#### Task details:
Leaving nothing out, set down all the data exactly.

(Data records)
......
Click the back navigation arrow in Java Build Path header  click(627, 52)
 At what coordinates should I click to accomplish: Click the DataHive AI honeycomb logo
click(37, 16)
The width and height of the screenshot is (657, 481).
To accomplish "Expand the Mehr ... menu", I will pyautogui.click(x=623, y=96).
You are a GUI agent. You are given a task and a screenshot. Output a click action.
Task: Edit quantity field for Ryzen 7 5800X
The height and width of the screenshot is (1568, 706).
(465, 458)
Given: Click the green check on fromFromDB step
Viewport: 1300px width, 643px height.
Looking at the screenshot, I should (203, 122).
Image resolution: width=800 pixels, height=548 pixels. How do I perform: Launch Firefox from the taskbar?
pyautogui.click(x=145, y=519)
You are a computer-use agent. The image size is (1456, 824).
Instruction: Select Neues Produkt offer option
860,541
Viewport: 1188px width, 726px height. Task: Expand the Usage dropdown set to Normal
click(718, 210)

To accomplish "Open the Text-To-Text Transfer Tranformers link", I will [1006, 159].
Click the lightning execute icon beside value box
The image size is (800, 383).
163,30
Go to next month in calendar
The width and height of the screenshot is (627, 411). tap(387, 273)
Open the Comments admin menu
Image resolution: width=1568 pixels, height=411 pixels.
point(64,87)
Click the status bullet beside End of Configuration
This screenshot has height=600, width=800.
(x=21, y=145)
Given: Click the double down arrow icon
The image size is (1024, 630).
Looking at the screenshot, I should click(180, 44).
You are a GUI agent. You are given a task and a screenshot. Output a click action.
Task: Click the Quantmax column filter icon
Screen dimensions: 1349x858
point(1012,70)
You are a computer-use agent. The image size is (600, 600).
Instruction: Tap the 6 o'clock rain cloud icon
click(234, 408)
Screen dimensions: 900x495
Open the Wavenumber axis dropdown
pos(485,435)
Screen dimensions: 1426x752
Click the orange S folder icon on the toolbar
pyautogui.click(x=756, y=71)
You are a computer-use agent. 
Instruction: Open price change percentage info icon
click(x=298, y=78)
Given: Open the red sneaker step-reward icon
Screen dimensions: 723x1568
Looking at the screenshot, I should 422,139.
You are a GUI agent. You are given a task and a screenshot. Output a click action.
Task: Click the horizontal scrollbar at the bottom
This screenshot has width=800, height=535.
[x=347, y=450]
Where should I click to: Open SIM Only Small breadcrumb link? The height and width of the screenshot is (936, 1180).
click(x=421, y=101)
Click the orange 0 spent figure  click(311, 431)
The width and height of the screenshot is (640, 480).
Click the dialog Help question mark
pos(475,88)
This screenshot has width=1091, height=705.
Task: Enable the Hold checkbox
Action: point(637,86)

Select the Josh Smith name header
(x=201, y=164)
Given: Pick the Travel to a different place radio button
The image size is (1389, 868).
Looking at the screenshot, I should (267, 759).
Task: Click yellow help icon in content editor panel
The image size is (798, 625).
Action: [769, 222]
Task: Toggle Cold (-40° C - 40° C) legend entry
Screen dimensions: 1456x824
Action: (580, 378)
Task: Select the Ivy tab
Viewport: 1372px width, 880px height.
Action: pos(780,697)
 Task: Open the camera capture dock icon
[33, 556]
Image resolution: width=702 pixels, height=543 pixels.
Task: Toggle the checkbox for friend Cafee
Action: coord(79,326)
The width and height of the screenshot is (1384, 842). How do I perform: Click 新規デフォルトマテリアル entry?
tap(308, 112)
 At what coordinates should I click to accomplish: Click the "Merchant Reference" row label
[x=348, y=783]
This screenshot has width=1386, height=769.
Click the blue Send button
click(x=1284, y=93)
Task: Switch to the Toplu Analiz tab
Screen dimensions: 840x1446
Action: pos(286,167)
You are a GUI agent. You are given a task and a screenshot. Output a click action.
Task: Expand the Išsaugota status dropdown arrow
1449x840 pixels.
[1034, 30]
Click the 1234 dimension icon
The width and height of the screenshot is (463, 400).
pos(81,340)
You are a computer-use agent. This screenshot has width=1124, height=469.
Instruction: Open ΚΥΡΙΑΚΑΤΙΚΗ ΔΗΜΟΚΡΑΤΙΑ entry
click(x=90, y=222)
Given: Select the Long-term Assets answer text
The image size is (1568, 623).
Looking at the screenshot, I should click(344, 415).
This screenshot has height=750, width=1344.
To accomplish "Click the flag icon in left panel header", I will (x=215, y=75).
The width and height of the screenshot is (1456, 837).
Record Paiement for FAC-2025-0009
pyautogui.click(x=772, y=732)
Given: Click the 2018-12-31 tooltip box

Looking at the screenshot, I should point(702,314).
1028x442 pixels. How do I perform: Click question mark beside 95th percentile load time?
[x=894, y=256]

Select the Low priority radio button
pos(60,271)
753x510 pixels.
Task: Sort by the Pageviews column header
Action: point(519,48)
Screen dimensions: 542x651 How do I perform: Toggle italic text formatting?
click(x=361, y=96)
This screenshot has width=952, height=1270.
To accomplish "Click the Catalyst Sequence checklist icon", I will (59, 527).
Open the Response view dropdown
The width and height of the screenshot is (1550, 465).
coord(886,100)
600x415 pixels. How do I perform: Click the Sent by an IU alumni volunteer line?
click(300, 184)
......
#### Finished task:
Click the back navigation arrow in Java Build Path header  click(627, 52)
 At what coordinates should I click to accomplish: Click the DataHive AI honeycomb logo
click(37, 16)
The width and height of the screenshot is (657, 481).
To accomplish "Expand the Mehr ... menu", I will pyautogui.click(x=623, y=96).
You are a GUI agent. You are given a task and a screenshot. Output a click action.
Task: Edit quantity field for Ryzen 7 5800X
The height and width of the screenshot is (1568, 706).
(465, 458)
Given: Click the green check on fromFromDB step
Viewport: 1300px width, 643px height.
Looking at the screenshot, I should (203, 122).
Image resolution: width=800 pixels, height=548 pixels. How do I perform: Launch Firefox from the taskbar?
pyautogui.click(x=145, y=519)
You are a computer-use agent. The image size is (1456, 824).
Instruction: Select Neues Produkt offer option
860,541
Viewport: 1188px width, 726px height. Task: Expand the Usage dropdown set to Normal
click(718, 210)

To accomplish "Open the Text-To-Text Transfer Tranformers link", I will [1006, 159].
Click the lightning execute icon beside value box
The image size is (800, 383).
163,30
Go to next month in calendar
The width and height of the screenshot is (627, 411). tap(387, 273)
Open the Comments admin menu
Image resolution: width=1568 pixels, height=411 pixels.
point(64,87)
Click the status bullet beside End of Configuration
This screenshot has height=600, width=800.
(x=21, y=145)
Given: Click the double down arrow icon
The image size is (1024, 630).
Looking at the screenshot, I should click(180, 44).
You are a GUI agent. You are given a task and a screenshot. Output a click action.
Task: Click the Quantmax column filter icon
Screen dimensions: 1349x858
point(1012,70)
You are a computer-use agent. The image size is (600, 600).
Instruction: Tap the 6 o'clock rain cloud icon
click(234, 408)
Screen dimensions: 900x495
Open the Wavenumber axis dropdown
pos(485,435)
Screen dimensions: 1426x752
Click the orange S folder icon on the toolbar
pyautogui.click(x=756, y=71)
You are a computer-use agent. 
Instruction: Open price change percentage info icon
click(x=298, y=78)
Given: Open the red sneaker step-reward icon
Screen dimensions: 723x1568
Looking at the screenshot, I should 422,139.
You are a GUI agent. You are given a task and a screenshot. Output a click action.
Task: Click the horizontal scrollbar at the bottom
This screenshot has width=800, height=535.
[x=347, y=450]
Where should I click to: Open SIM Only Small breadcrumb link? The height and width of the screenshot is (936, 1180).
click(x=421, y=101)
Click the orange 0 spent figure  click(311, 431)
The width and height of the screenshot is (640, 480).
Click the dialog Help question mark
pos(475,88)
This screenshot has width=1091, height=705.
Task: Enable the Hold checkbox
Action: point(637,86)

Select the Josh Smith name header
(x=201, y=164)
Given: Pick the Travel to a different place radio button
The image size is (1389, 868).
Looking at the screenshot, I should (267, 759).
Task: Click yellow help icon in content editor panel
The image size is (798, 625).
Action: [769, 222]
Task: Toggle Cold (-40° C - 40° C) legend entry
Screen dimensions: 1456x824
Action: (580, 378)
Task: Select the Ivy tab
Viewport: 1372px width, 880px height.
Action: pos(780,697)
 Task: Open the camera capture dock icon
[33, 556]
Image resolution: width=702 pixels, height=543 pixels.
Task: Toggle the checkbox for friend Cafee
Action: coord(79,326)
The width and height of the screenshot is (1384, 842). How do I perform: Click 新規デフォルトマテリアル entry?
tap(308, 112)
 At what coordinates should I click to accomplish: Click the "Merchant Reference" row label
[x=348, y=783]
This screenshot has width=1386, height=769.
Click the blue Send button
click(x=1284, y=93)
Task: Switch to the Toplu Analiz tab
Screen dimensions: 840x1446
Action: pos(286,167)
You are a GUI agent. You are given a task and a screenshot. Output a click action.
Task: Expand the Išsaugota status dropdown arrow
1449x840 pixels.
[1034, 30]
Click the 1234 dimension icon
The width and height of the screenshot is (463, 400).
pos(81,340)
You are a computer-use agent. This screenshot has width=1124, height=469.
Instruction: Open ΚΥΡΙΑΚΑΤΙΚΗ ΔΗΜΟΚΡΑΤΙΑ entry
click(x=90, y=222)
Given: Select the Long-term Assets answer text
The image size is (1568, 623).
Looking at the screenshot, I should click(344, 415).
This screenshot has height=750, width=1344.
To accomplish "Click the flag icon in left panel header", I will (x=215, y=75).
The width and height of the screenshot is (1456, 837).
Record Paiement for FAC-2025-0009
pyautogui.click(x=772, y=732)
Given: Click the 2018-12-31 tooltip box

Looking at the screenshot, I should point(702,314).
1028x442 pixels. How do I perform: Click question mark beside 95th percentile load time?
[x=894, y=256]

Select the Low priority radio button
pos(60,271)
753x510 pixels.
Task: Sort by the Pageviews column header
Action: point(519,48)
Screen dimensions: 542x651 How do I perform: Toggle italic text formatting?
click(x=361, y=96)
This screenshot has width=952, height=1270.
To accomplish "Click the Catalyst Sequence checklist icon", I will (59, 527).
Open the Response view dropdown
The width and height of the screenshot is (1550, 465).
coord(886,100)
600x415 pixels. How do I perform: Click the Sent by an IU alumni volunteer line?
click(300, 184)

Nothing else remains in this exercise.